I have been pretty much purely relaxing. Like seriously relaxing.
I know this doesn't make for that interesting of a blog but it's very fun to live.

Friday I went out with JM to the Paved art gallery party. It was the closing reception for a piece called Back and Gone by Troy Gronsdahl (also known as Soso). I went into this exhibit and I may have been like, "that's it?" but then I stood there a bit longer. I'd visit the website and read the reviews for a description of it if I were you because I am bad at describing right now.

Possibly the reaction was meant to be one of unease but I have to say that being in this little chamber viewing this piece I felt oddly reassured and a bit sad. And afterward while I was enjoying the party I grew to like the piece more.
Like I missed it.

I wish I'd gone back and looked at again on my own.
I have a hard time with viewing art. Odd, considering how so many of my friends are artists and how my mother is an artist.
There is a bit of vulnerability involved in viewing art that I'm not always capable of. A bit of quiet and contemplation which I find easy in my private life, but in social situations I have a hard time keeping still.

Relatedly, I still do not own and would like to own Soso's first album. I own the second but I feel like the first was more for me. I should get ahold of that while I'm here.

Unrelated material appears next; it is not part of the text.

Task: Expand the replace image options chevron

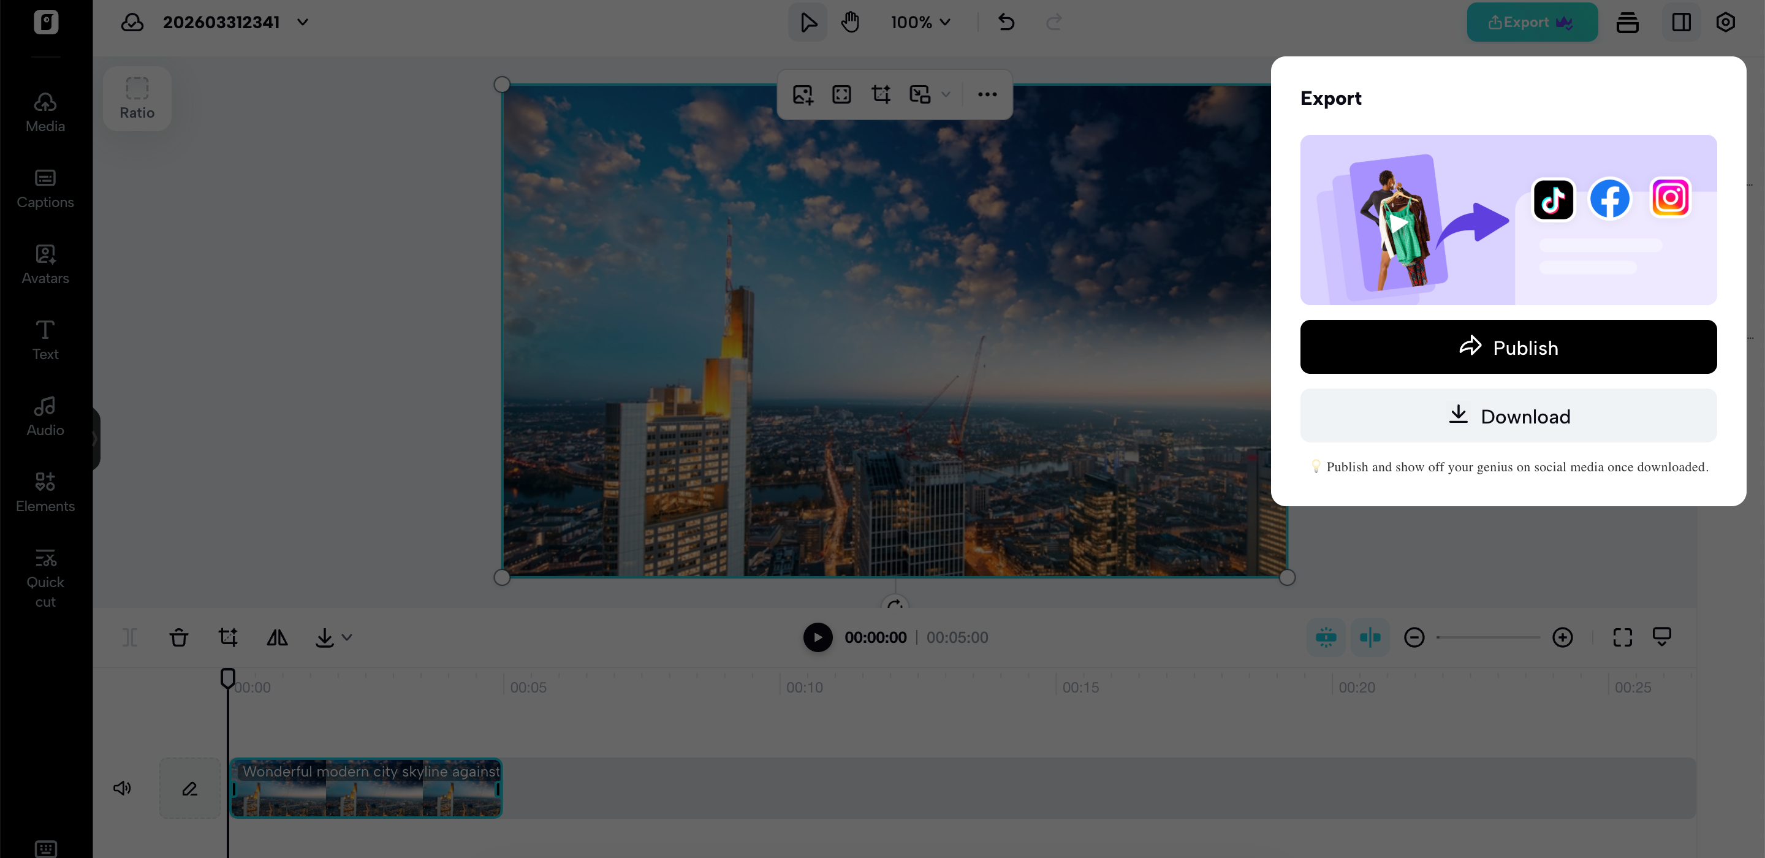Action: (947, 95)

Remind me.



After Paved we went up to university to the student art auction. It turned out a billion people I know were there. Of course!
I actually have several fond memories of the art auction in years past. It's a pretty great event and it involves lots of drinking.

Seeing JM was rather nice. We have such an extensive history and I still do not know how to interact with him sometimes or properly look him in the face. This is not that odd for me.
I wrote about our history in this entry from August.
JM gave me a rather lovely collection of prints he'd drawn in the form of an almost-zine as well as a CD of songs from one of his current bands which he described as "a bit annoying".
This is beyond classic JM.
He is doing quite well, he informs me. He told me a bit about his all his kinds of art work. I think it's neat when people have their hands in many different projects and different kinds of arts.

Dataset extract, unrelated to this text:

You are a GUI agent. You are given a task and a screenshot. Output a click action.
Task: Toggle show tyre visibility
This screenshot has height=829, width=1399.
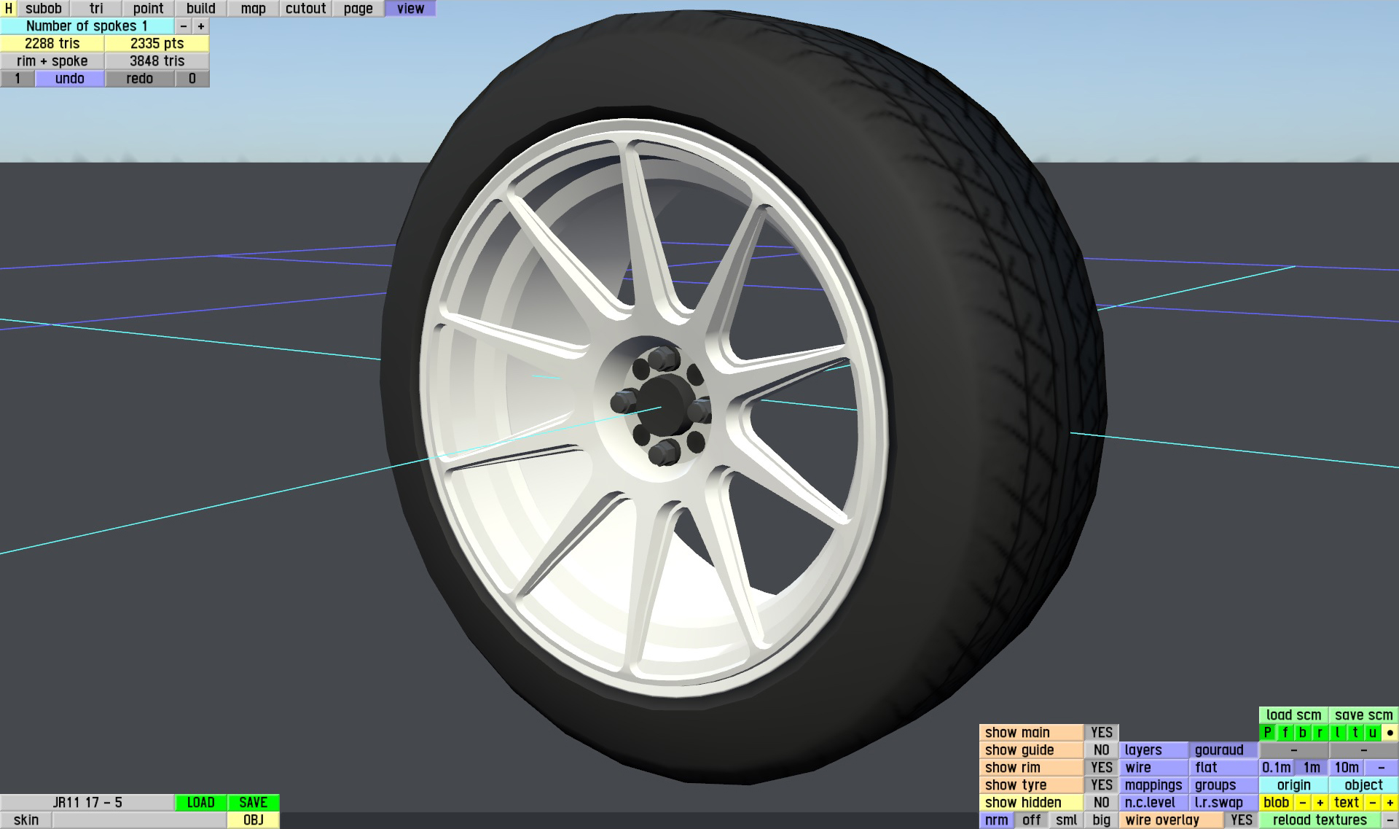1101,785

(my cousin and aunt used to live in that apartment building and for years we had Christmas partly there and we'd get this view.)




Seven years ago, JM and his jazz band at the time played my moving-away party/birthday party/slumber party at Niki's mum's house (which was empty at the time awaiting renovations) and Niki slept in JM's keyboard case.

I slept side-by-side with my crush of two years, who had unexpectedly taken me up on my party invitation.
That guy is still one of my favourite friends, actually.

Ha, that's one of the problems with me these days. I am convinced that my big crushes will become my best friends, if not my husbands. Past precedents say yes.



(Adventure Cat is the silliest, most ridiculous cat I know of.)



Anyway. Since Friday I have not done any socializing except with family. In fact, I didn't leave the house at all on Saturday. And that was just fine by me.
I hung out with my cousin and her childrens all afternoon yesterday making crafts and chatting.

(more of cousin's tree. Soon photos of our most beautiful tree ever.)

And last night I decorated the tree with my mother.
More on all of this later.
Now I'm bored of writing and I want to go eat more cookies.



(Mrs. I wish you were here, I don't know what to buy!)


I made this banner the other day. Partly kitschy, partly tasteful (almost?). I'm into it.